* **EXERCISE DESCRIPTION**
Please return the lines below verbatim, beginning at the one that has "Mission Enablement (77, 249)" and stopping after the one that has "Insights (481, 2369)", and add no other lines.

*** DATA RECORDS ***

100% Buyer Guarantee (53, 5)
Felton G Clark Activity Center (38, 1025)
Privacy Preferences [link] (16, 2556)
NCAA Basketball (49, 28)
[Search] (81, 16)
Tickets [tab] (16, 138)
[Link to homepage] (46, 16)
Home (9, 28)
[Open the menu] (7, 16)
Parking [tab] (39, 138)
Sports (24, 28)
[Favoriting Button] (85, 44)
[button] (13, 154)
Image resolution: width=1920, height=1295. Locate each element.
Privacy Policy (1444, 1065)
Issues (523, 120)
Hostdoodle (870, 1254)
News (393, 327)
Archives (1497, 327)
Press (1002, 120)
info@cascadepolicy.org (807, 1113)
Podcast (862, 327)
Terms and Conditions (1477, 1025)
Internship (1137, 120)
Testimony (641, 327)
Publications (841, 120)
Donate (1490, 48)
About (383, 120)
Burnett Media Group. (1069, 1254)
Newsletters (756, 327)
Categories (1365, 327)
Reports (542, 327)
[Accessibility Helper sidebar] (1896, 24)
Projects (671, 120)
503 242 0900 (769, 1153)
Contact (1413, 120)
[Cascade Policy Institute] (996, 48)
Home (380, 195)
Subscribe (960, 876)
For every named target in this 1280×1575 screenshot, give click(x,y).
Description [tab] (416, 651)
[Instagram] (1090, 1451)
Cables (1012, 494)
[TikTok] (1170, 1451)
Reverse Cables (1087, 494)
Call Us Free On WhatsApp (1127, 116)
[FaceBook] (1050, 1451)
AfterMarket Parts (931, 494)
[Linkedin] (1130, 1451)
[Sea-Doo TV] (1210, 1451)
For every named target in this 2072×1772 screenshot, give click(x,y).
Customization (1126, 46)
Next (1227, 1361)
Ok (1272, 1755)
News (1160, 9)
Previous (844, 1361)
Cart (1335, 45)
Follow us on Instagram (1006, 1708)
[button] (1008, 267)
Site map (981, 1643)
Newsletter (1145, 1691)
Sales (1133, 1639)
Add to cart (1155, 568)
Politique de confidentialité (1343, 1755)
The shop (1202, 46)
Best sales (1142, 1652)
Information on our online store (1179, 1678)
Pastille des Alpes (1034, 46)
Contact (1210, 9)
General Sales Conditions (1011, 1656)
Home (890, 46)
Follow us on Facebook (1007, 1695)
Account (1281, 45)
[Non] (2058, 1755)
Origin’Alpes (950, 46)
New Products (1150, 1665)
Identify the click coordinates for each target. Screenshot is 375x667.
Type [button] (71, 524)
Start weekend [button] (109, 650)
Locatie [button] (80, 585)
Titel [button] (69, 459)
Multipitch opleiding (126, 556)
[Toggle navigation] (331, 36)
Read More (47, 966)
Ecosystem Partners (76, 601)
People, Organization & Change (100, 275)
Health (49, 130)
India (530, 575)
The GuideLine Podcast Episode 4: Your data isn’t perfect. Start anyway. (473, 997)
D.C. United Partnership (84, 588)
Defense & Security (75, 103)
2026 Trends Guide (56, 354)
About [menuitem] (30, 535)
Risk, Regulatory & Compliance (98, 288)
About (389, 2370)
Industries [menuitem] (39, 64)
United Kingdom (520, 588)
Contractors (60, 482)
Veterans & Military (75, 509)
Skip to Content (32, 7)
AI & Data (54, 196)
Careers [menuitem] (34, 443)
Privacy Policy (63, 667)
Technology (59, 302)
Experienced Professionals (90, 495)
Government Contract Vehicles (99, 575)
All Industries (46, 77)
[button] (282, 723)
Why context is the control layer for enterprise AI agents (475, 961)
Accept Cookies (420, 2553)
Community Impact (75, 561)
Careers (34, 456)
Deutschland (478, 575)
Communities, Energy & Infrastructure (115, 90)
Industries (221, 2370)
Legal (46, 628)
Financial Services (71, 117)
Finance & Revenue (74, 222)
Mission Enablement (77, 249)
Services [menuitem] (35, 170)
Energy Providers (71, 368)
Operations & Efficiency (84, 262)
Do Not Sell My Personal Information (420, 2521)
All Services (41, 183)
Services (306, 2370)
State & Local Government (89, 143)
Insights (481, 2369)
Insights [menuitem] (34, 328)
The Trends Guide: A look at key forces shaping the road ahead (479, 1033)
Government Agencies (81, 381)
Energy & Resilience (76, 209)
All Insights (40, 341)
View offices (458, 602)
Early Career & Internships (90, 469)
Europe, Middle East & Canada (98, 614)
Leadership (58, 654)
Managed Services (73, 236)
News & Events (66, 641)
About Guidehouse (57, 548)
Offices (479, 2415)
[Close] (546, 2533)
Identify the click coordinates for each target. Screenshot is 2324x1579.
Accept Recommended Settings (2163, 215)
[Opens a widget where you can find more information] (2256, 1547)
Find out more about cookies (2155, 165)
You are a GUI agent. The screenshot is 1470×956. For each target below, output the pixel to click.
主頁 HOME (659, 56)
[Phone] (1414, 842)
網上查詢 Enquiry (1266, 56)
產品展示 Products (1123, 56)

***

* **EXPECTED ANSWER**
Mission Enablement (77, 249)
Services [menuitem] (35, 170)
Energy Providers (71, 368)
Operations & Efficiency (84, 262)
Do Not Sell My Personal Information (420, 2521)
All Services (41, 183)
Services (306, 2370)
State & Local Government (89, 143)
Insights (481, 2369)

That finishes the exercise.